* **LAVORO DA SVOLGERE**:
Estrai parola per parola, dal testo sulla mostra di Luca Moretto qui sotto, il tratto che va da "Via Niccolò Jommelli, 24" fino a "la mini Bugatti.".

* **TESTO DA LEGGERE**:

● ● ● ● ● ● ●

L’arte al silicone di LUCA MORETTO a Spazio Tadini dal 14 aprile al 5 maggio

Luca Moretto

Painting oil & silicone art

con la collaborazione di Saratoga, Staygreen e Mungo

Spazio Tadini Dal 14 aprile al 5 maggio

INAUGURAZIONI

  • 14 APRILE PRIMA TAPPA ore 18.30

Via Niccolò Jommelli, 24 Milano

 Un’esposizione singolare quella che Luca Moretto, artista veneto, propone presso la casa museo Spazio Tadini: un percorso in due tappe tra arte e design coinvolgendo aziende come Staygreen, Saratoga e Mungo. A Spazio Tadini sarà esposta la lampada Marilyn di Staygreen – alta quasi 3 metri e realizzata con materiali ecosostenibili, come i fogli di cartone a doppia onda e le colle naturali ricavate dall’amido dei piselli e diverse opere dell’artista tra cui oggetti che, attraverso il silicone, sono stati resi icone del contemporaneo come la mini Bugatti.

Scrive Francesco Tadini:

“La Pop Art ci ha fatto innamorare delle pubblicità e dei marchi della civiltà dei consumi. Li ha riprodotti all’infinito in un gioco di specchi dove arte, bellezza e denaro hanno camminato insieme per un lungo periodo (….) I colori accesi e puri delle opere di Luca Moretto possono richiamare la Pop Art ma la sostanza delle sue scelte sono quanto di più lontano dalla celebrazione della “misura d’uomo” di un’economia ormai sul viale del tramonto. E le alleanze dell’artista con aziende legate all’architettura e al design ci sembrano basilari nel definire un orizzonte artistico vicino al sogno dell’”arte totale” di cui fu protagonista, piuttosto, il Bauhaus. Gli oggetti ridisegnati da Moretto acquisiscono unicità, non nascono per essere moltiplicati. Diventano icone di un nuovo patto. E ancora..

● ● ● ● ● ● ●

* **ESTRATTO DEI DATI**:

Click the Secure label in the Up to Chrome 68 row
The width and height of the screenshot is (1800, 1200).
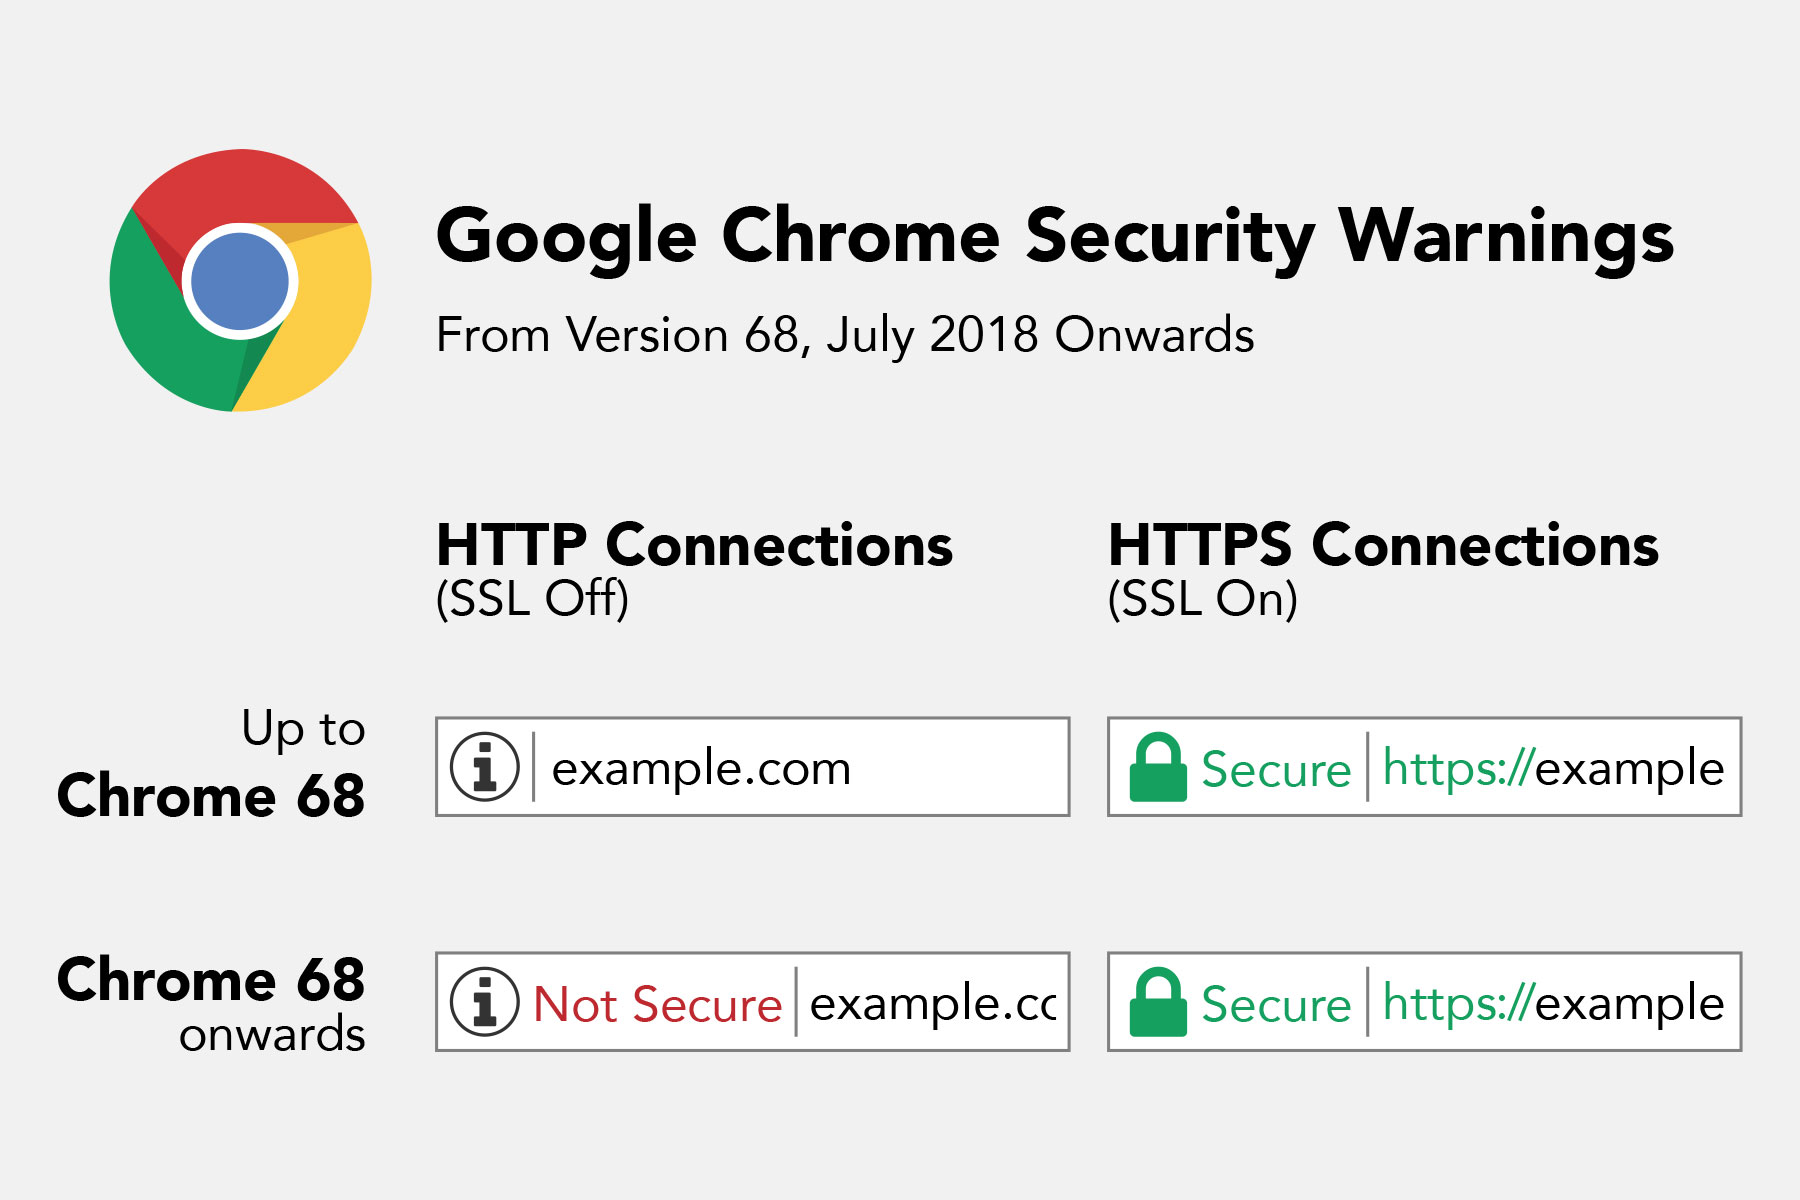click(x=1276, y=769)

● ● ● ● ● ● ●

* **RISULTATO FINALE**:
Via Niccolò Jommelli, 24 Milano

 Un’esposizione singolare quella che Luca Moretto, artista veneto, propone presso la casa museo Spazio Tadini: un percorso in due tappe tra arte e design coinvolgendo aziende come Staygreen, Saratoga e Mungo. A Spazio Tadini sarà esposta la lampada Marilyn di Staygreen – alta quasi 3 metri e realizzata con materiali ecosostenibili, come i fogli di cartone a doppia onda e le colle naturali ricavate dall’amido dei piselli e diverse opere dell’artista tra cui oggetti che, attraverso il silicone, sono stati resi icone del contemporaneo come la mini Bugatti.